→ **Job item A**
Quote every sentence in the post about fairness in Circle that ends with a question mark.
[Exercise text — start]
Re: [THREAD] Fairness in Circle WAS: Copyrights, ...

From: James Turner (turnerjh@XTN.NET)
Date: 06/25/98

Del Minturn <caminturn@EARTHLINK.NET> writes:

> I will say this much, It is fair! If it was not, there would be no
> reason to post it and provide it on any site. Yet a lot of snippets
> are available on MANY sites. Many players like certain features, it
> is benificial for everyone to post the snippets that the players
> like so the coder's/administrators or whomever can install
> them. Maybe with the attitudes lately we should all install linux
> and develop our own muds, take circlemud code out completely. Hell,
> your using freeware (or whateverware) and adding more freeware to
> it. Is it is fair? Yes.
> :)

No mud can be built out of snippets and stock code; it takes much
more than that, as I think most of us realize.  But... it's simply not
fair to steal code, rip it off, or pass it on to your users as your
own -- and we all know that happens.  If someone makes code available
to the public, they will inevitably end up with the short end of the
stick.  I'm not sure of the attitudes you're railing against; I
certainly have NEVER complained about circlemud or its community... in
fact, when I have time, I go out of my way to help when and where I
can, as do many others.

But it simply isn't a fair deal in and of itself.  This is pretty much
fact and I don't think there is much disputing it -- the irreputable
admins are the ones who make it that way.  But that doesn't deter
anyone most of the time... snippets still get made public.  There is a
flaw in snippets, though; they make it too easy in many respects.  Too
easy?  How can it be too easy?  Anytime you lower the minimum required
knowledge to do anything you'll end up with people who are in over
their heads forcing the community to pay for it.

Evidence: AOL/Prodigy did it to the internet.  They put ten million
people on the net and helped make it the success it has been.  It's a
trade off; however, browse any usenet newsgroup and you'll see a huge
amount of clueless newbies with aol accounts (not to say all AOLers
are bad; just a general trend among the majority).  The same happens
with Circlemud.  People patch snippets into stock and post when there
are problems -- very, VERY simple problems.

But we need newbies to survive.  But when someone isn't willing to put
the work in that they ask of you, you must wonder.  A lot of people
expect those in the know to simply code something for them, or fix all
their problems.  That is a very wrong attitude.
[Exercise text — finish]
[Data to examine — start]
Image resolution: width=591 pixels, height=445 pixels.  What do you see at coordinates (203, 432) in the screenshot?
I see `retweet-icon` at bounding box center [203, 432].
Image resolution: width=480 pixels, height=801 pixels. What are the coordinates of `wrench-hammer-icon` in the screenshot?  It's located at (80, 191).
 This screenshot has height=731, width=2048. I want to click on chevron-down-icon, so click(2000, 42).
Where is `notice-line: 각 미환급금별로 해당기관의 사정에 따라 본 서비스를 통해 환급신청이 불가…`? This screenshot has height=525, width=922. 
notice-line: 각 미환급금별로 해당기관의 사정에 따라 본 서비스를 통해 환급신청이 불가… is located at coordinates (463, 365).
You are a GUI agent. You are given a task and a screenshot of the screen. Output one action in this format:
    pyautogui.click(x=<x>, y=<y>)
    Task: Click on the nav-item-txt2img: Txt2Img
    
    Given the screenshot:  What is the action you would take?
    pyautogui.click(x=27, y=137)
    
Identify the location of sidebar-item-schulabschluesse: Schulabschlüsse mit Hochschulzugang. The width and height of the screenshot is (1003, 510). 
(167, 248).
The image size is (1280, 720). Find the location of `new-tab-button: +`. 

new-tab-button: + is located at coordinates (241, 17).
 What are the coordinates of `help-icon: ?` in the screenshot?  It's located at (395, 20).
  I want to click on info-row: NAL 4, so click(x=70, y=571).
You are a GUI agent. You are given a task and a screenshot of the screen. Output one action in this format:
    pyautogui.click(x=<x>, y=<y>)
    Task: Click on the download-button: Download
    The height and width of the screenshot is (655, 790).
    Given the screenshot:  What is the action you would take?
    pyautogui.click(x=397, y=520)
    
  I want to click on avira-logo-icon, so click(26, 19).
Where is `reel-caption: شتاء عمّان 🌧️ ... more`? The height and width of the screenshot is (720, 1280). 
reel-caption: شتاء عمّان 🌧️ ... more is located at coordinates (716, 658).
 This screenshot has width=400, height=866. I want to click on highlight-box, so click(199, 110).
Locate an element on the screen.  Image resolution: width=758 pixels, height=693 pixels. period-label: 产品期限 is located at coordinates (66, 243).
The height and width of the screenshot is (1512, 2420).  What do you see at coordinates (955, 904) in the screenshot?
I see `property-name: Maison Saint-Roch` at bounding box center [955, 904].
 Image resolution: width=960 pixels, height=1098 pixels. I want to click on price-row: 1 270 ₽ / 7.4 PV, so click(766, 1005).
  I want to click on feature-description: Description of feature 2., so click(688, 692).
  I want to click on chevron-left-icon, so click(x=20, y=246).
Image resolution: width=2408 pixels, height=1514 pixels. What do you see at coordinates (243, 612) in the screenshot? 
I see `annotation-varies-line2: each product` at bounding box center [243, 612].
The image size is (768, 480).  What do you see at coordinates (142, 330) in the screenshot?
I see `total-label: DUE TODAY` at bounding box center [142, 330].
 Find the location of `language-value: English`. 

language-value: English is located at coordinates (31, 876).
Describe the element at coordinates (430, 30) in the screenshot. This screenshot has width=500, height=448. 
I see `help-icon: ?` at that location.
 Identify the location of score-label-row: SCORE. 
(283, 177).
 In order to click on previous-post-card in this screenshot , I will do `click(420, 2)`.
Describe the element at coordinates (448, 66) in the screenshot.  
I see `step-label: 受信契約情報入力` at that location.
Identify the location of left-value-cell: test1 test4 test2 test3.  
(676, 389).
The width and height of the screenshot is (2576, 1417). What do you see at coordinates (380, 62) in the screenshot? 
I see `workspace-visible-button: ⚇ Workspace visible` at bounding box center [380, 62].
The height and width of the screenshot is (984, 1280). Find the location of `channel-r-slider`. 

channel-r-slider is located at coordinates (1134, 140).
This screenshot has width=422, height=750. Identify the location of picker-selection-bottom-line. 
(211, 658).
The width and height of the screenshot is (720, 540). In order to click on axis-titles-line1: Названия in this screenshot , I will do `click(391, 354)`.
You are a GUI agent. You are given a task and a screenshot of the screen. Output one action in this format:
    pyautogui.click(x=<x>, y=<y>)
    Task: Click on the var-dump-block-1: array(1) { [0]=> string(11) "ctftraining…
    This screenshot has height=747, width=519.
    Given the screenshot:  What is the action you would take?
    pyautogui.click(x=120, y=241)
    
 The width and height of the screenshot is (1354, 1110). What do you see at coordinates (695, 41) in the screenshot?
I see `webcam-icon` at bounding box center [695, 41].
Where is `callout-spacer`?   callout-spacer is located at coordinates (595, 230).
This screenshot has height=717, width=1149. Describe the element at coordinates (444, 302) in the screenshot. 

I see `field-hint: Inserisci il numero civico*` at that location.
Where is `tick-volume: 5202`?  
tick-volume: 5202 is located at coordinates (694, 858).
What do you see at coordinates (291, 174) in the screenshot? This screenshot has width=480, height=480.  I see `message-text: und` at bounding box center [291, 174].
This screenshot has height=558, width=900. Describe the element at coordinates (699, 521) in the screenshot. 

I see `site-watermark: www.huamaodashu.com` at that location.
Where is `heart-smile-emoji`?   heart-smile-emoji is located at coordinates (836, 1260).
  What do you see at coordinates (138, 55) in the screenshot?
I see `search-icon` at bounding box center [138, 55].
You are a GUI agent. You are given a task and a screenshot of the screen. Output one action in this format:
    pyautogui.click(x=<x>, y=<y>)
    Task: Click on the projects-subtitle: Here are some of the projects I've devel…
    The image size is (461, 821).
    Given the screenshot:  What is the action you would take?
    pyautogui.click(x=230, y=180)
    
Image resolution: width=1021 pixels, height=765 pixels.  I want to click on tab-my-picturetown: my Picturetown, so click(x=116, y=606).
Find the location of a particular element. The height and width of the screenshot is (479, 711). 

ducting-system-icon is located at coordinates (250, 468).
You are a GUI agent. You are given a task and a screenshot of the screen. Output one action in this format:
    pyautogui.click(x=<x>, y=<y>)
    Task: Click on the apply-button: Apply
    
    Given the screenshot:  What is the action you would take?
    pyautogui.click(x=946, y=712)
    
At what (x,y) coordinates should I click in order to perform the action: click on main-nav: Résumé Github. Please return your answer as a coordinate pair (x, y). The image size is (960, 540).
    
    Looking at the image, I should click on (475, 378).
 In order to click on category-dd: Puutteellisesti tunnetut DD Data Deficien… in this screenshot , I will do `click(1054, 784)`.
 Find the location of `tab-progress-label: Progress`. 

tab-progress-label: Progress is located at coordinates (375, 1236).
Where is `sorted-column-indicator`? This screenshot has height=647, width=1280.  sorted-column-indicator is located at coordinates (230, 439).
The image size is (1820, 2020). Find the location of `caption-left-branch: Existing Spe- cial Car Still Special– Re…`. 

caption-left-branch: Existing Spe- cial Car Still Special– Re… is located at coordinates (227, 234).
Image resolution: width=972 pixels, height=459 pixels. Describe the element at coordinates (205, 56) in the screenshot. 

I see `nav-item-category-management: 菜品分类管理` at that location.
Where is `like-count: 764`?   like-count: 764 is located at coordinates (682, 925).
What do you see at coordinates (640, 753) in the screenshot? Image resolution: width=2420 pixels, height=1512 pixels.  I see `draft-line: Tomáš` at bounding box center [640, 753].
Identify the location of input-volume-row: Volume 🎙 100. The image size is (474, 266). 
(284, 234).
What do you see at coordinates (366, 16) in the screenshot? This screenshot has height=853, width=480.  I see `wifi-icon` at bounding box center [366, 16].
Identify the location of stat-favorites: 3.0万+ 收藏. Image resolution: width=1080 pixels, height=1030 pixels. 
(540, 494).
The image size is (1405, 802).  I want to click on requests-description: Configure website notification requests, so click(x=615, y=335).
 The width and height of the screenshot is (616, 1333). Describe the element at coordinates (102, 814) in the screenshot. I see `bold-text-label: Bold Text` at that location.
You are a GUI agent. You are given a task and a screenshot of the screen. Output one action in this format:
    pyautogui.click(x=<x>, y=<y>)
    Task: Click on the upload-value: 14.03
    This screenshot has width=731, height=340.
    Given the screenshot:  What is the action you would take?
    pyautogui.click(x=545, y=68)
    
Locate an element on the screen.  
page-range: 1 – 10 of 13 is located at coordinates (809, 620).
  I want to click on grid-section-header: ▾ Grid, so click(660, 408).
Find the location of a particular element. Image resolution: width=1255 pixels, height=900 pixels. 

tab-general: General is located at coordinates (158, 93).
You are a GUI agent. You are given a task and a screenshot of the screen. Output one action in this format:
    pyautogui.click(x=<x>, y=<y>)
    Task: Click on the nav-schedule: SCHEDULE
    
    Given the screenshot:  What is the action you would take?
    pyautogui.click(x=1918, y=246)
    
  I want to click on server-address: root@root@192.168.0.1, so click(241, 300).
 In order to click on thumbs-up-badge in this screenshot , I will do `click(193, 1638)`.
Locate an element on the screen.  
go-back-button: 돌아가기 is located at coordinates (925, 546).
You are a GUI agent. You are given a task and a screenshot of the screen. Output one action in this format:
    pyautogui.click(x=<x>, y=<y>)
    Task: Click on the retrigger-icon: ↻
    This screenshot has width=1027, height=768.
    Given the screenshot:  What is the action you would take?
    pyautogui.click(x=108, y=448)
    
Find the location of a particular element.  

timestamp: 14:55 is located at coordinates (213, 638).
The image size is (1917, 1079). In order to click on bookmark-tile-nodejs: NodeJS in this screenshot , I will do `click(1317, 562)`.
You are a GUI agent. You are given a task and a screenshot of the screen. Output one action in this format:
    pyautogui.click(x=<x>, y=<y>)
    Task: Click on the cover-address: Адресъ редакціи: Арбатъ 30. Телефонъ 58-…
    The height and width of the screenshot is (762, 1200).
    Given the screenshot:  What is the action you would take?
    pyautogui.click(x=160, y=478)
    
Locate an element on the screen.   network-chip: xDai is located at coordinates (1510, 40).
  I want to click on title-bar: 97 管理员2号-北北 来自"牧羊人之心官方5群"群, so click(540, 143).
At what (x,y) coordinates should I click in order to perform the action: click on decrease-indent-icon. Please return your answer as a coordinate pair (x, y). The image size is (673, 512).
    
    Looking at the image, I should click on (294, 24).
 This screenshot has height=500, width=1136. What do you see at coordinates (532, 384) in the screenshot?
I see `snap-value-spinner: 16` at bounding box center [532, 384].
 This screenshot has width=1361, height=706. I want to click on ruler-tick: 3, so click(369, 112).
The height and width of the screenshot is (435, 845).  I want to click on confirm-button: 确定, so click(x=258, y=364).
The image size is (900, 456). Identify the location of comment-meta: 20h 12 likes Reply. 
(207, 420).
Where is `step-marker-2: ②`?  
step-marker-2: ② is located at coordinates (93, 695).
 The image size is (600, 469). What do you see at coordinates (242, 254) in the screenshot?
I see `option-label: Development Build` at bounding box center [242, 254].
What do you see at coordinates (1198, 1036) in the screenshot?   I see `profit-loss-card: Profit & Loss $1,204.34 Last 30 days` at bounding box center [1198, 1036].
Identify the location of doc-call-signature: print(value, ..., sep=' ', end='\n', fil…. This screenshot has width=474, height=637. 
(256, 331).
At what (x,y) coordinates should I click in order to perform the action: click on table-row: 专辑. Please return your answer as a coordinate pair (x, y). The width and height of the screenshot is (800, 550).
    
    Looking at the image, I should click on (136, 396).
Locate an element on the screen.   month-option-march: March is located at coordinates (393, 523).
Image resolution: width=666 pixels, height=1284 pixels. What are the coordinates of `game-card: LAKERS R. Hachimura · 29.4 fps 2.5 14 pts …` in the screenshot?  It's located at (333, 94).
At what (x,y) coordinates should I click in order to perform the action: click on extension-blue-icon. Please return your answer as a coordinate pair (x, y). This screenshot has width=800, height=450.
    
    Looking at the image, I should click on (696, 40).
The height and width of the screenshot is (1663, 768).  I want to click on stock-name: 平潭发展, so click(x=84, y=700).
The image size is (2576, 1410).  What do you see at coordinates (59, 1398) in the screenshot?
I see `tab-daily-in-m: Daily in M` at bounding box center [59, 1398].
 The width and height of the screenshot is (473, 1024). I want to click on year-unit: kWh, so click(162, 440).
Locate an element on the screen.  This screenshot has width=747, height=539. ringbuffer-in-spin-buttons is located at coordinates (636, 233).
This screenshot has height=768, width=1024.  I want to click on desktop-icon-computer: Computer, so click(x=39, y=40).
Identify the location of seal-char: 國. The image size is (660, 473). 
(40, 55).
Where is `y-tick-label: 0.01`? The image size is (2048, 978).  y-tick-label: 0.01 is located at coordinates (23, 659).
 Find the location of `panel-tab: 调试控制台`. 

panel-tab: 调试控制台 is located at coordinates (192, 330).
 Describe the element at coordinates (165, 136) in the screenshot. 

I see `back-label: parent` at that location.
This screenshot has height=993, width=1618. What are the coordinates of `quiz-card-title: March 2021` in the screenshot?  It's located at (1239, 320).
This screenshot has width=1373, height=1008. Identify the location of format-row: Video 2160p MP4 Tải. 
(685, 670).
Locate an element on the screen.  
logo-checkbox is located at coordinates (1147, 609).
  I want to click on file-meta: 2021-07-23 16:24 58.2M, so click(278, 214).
[Data to examine — finish]
→ **Job item B**
Output the listing lines from its first line through the line containing "center [203, 432].", inclusive, as a JSON list of strings with one string per line and blank lines omitted.

→ **Exercise response A**
Is it is fair?
Too easy?
How can it be too easy?

→ **Exercise response B**
[
  "Image resolution: width=591 pixels, height=445 pixels.  What do you see at coordinates (203, 432) in the screenshot?",
  "I see `retweet-icon` at bounding box center [203, 432]."
]